Mpox à Mayotte : neuf cas confirmés, l'ARS juge la situation peu inquiétante
Mpox à Mayotte : neuf cas confirmés, situation peu inquiétante

Mpox à Mayotte : neuf cas confirmés depuis janvier

L'agence régionale de santé (ARS) de Mayotte a annoncé mercredi que neuf cas de mpox, anciennement appelé variole du singe, ont été confirmés dans le département français depuis l'apparition du premier cas en janvier. Marc Noizet, conseiller médical de l'ARS, a déclaré lors d'une conférence de presse que « la situation est relativement peu inquiétante, assez peu de cas ont été recensés ».

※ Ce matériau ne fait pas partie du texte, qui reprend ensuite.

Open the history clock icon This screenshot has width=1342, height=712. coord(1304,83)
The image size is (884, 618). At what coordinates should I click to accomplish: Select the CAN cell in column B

Vigilance maintenue face aux voisins régionaux

Malgré cette évaluation rassurante, l'agence de santé reste vigilante. Cette prudence s'explique notamment par la propagation active de la maladie sur l'île voisine de Madagascar, où l'Organisation mondiale de la Santé (OMS) reconnaît une situation épidémique. Aux Comores, dont l'île d'Anjouan n'est distante que de 70 kilomètres de Mayotte, un peu plus d'une dizaine de cas ont également été recensés.

Contexte sanitaire fragile à Mayotte

Mayotte, département le plus pauvre de France et celui affichant la plus forte densité de population hors région parisienne, a connu plusieurs crises sanitaires récentes :

  • Une circulation active du chikungunya en 2025
  • Une crise liée au choléra au premier semestre 2024, ayant causé cinq décès

Ce contexte rend la surveillance épidémiologique particulièrement cruciale pour ce territoire ultramarin.

Nature et évolution du mpox

Le mpox se manifeste principalement par :

  1. Une forte fièvre
  2. L'apparition de lésions cutanées (vésicules)

Si la maladie continue de circuler, elle n'est plus considérée comme une « urgence de santé publique » en Afrique selon l'agence de santé de l'Union africaine. Cette institution a souligné fin janvier une baisse significative :

  • 40% de diminution des cas suspects
  • 60% de réduction des cas confirmés

Par ailleurs, l'OMS avait annoncé en septembre 2025 que le mpox n'était plus une urgence de santé internationale.

La Réunion également concernée

Un deuxième cas de mpox importé de Madagascar a été confirmé lundi à La Réunion. Il s'agit d'une personne résidant sur l'île, ayant développé des symptômes plusieurs jours après son retour, selon l'ARS de La Réunion. Cette situation confirme la circulation régionale du virus dans l'océan Indien.